Así pues, al tratarse de un hecho humano, la experiencia religiosa hunde sus raíces en lo íntimo de nuestra existencia. Blondel en la Lettre [9], hablará del «indicio originario», como esa huella que la transcendencia ha dejado en el hombre para posibilitar su apertura a la revelación y conocimiento de ella. Por consiguiente, tras esta primera condición, el ser humano constata una desproporción existente con respecto a lo Otro; a este respecto, el mismo autor, en su obra l’Action [10], denomina dicho desacuerdo bajo los términos volonté voulante y volonté voulue, que manifiestan, respectivamente, la distancia existente entre lo que uno hace y es en su devenir histórico, y entre aquello que quiere o está llamado a ser, o, en otras palabras, la tensión existente entre la resistencia que uno ejerce y el impulso propio hacia la transcendencia. Esto provoca, según este pensador francés, una herida ontológica en el ser humano, haciéndolo consciente de la incompletitud de su ser y de su ansia de plenificación y salvación. De igual manera, se manifiesta en su condición huidiza, es decir, en su incapacidad de adquirir la esencia última de uno mismo (y de los demás); así como en su condición absoluta, como ser que encuentra su plenitud en la alteridad. Asimismo, de modo englobante, la experiencia religiosa como hecho humano se halla presente en la condición trascendente del hombre, en su posibilidad de salir de su propia existencia como modo, a su vez, de entrar en sí mismo. Karl Rahner hablará de «experiencia transcendental» [11] como algo estructural y constitutivo, que no se remite a lo categorial (lo cual abarca y supera), sino que muestra el horizonte del hombre, cuya apertura lo capacita para esta experiencia [12].

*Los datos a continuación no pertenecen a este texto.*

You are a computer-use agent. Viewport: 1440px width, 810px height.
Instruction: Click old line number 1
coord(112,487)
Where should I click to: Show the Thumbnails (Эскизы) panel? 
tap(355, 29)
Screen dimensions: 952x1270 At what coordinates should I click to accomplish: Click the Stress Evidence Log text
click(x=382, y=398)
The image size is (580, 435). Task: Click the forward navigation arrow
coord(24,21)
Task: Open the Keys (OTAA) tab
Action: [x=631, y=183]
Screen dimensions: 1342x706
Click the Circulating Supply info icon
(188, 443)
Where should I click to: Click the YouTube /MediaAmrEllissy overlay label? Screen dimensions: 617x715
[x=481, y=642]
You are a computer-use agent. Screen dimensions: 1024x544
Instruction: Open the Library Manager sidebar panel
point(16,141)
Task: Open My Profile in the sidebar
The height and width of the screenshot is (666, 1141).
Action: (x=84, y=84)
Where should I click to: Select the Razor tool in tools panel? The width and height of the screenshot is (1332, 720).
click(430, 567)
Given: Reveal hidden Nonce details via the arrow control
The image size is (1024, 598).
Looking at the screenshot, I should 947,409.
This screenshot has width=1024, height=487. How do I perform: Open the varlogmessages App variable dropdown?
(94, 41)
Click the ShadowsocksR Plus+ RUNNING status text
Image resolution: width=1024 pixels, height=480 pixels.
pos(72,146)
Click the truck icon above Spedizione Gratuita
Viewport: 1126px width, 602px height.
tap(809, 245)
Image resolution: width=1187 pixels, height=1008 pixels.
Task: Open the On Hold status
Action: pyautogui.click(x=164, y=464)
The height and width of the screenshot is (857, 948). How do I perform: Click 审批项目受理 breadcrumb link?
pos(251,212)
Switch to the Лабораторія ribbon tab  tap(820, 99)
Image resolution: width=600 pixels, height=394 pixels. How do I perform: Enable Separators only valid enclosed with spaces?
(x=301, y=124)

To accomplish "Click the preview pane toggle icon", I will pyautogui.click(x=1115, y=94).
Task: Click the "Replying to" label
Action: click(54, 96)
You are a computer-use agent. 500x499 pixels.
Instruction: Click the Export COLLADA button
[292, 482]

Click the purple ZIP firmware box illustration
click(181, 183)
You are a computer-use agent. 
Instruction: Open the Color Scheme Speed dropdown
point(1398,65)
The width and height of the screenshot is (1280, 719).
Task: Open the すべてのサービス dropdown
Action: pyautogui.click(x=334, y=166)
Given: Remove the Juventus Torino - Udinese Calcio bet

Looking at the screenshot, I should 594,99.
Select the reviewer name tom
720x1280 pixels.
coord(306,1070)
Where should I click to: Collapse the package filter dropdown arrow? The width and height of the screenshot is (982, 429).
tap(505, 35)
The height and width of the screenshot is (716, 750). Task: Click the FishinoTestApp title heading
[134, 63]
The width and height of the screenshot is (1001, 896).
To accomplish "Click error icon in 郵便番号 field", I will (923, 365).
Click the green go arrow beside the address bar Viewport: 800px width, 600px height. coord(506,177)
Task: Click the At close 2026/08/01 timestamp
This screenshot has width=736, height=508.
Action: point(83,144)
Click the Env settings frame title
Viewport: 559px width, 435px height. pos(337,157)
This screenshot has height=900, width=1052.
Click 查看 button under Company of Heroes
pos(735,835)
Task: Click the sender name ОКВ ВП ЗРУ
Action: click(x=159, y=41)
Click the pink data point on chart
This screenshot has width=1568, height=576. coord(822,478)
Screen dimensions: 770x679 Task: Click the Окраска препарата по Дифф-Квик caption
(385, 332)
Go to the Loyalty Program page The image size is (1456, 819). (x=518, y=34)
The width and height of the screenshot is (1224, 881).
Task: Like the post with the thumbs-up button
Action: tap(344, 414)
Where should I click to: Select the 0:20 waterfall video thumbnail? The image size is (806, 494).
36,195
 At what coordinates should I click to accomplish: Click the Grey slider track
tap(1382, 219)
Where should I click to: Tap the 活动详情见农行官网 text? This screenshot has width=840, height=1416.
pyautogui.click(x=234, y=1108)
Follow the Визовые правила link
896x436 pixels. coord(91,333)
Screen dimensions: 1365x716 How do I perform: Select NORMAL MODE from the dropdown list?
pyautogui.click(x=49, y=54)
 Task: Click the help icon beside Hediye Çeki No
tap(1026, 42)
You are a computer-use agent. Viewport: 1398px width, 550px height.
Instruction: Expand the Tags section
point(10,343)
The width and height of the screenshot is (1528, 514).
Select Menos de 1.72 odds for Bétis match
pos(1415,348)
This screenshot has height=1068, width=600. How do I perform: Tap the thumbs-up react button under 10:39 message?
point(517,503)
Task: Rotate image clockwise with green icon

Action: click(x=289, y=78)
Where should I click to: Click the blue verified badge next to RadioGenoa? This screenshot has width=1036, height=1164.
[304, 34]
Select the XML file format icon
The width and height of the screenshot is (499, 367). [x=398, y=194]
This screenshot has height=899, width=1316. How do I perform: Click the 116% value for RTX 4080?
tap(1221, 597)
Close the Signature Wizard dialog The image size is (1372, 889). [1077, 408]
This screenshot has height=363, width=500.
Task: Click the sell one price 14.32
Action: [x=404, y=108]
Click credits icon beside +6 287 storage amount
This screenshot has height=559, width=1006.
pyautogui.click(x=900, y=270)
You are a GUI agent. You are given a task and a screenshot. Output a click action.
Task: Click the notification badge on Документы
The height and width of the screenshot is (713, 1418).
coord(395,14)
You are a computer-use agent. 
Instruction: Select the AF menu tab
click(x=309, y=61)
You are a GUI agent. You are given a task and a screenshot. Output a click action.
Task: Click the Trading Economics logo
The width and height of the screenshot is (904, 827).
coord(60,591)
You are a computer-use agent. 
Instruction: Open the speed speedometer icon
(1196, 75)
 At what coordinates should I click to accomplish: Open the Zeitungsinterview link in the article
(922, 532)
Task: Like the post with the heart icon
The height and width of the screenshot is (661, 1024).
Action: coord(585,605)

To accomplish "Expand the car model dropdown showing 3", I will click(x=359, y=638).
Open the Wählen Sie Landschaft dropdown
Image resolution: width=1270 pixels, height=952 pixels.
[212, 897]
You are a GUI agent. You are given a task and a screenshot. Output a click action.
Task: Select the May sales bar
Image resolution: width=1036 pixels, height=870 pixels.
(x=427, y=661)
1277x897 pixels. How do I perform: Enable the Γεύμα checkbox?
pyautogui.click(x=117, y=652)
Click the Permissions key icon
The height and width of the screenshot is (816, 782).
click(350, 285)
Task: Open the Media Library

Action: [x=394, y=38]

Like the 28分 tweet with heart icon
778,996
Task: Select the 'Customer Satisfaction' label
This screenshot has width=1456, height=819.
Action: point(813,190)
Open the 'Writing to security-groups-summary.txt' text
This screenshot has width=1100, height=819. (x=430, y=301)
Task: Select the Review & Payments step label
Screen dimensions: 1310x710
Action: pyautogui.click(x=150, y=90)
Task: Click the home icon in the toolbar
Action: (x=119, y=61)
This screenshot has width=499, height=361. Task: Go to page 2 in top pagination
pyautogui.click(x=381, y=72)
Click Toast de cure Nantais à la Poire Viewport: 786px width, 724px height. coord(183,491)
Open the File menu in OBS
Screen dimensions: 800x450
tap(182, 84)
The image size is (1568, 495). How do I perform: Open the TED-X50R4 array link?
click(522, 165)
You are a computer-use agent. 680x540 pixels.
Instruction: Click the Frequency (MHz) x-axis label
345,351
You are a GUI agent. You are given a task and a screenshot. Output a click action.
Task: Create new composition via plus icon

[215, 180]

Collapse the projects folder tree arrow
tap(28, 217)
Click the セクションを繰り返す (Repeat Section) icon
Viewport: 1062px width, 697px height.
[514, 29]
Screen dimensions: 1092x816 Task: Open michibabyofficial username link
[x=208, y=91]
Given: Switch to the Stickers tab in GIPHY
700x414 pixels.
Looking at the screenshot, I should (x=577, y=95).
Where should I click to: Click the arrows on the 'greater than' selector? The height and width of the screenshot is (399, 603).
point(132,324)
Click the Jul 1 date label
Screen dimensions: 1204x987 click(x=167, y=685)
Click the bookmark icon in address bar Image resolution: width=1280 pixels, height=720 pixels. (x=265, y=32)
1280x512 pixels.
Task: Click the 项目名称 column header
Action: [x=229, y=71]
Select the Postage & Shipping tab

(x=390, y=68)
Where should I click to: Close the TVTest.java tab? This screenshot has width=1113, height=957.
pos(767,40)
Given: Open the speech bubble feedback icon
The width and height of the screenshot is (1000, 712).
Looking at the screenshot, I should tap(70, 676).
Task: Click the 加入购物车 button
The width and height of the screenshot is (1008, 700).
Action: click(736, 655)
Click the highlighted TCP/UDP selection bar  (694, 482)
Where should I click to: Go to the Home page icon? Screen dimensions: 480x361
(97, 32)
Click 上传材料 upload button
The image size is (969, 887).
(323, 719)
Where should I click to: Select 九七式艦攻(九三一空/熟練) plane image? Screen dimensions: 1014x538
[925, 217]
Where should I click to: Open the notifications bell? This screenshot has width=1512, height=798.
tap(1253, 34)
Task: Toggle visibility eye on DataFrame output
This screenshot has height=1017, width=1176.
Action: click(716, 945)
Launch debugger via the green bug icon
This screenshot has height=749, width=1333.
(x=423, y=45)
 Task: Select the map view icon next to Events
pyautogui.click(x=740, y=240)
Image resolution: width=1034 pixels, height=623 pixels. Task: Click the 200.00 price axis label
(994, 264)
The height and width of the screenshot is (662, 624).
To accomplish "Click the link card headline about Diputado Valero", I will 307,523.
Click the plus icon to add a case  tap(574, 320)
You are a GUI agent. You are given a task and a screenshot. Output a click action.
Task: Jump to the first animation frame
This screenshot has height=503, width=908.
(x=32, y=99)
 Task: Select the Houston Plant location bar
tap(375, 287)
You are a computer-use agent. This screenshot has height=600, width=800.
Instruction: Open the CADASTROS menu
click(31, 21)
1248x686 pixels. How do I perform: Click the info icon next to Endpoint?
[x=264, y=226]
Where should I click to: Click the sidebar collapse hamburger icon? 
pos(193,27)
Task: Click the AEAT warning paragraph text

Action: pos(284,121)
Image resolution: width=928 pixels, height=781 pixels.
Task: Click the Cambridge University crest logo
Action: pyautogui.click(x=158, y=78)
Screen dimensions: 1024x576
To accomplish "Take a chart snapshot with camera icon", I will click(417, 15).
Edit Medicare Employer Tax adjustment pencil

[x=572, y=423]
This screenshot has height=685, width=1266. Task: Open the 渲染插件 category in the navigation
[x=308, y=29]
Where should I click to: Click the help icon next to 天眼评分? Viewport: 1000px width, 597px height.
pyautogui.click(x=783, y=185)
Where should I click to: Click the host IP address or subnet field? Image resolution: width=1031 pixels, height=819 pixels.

En este sentido, visto que el fenómeno religioso está vinculado a la naturaleza humana, la cual es temporal (contingente), dinámica y abierta, el hecho religioso se manifiesta de diferentes maneras a lo largo del tiempo, del espacio y de las culturas; no obstante, pese a esta diversidad manifiesta, es posible afirmar que entre todas ellas existe una unidad incuestionable e intrínseca. El filósofo alemán K. Jaspers [13], establece una división respecto a esta pluralidad de manifestaciones religiosas a lo largo de la historia; en ella, sitúa el S. VI a.C. como un punto clave en el surgimiento de las grandes transformaciones en las creencias de la humanidad, considerando las anteriores a esa fecha como «pre-axiales» (nacionales, politeístas, temporalmente circulares…), y las posteriores como «post-axiales» (lo absoluto se entiende desde la relación personal con la divinidad y la identificación con ella…) [14].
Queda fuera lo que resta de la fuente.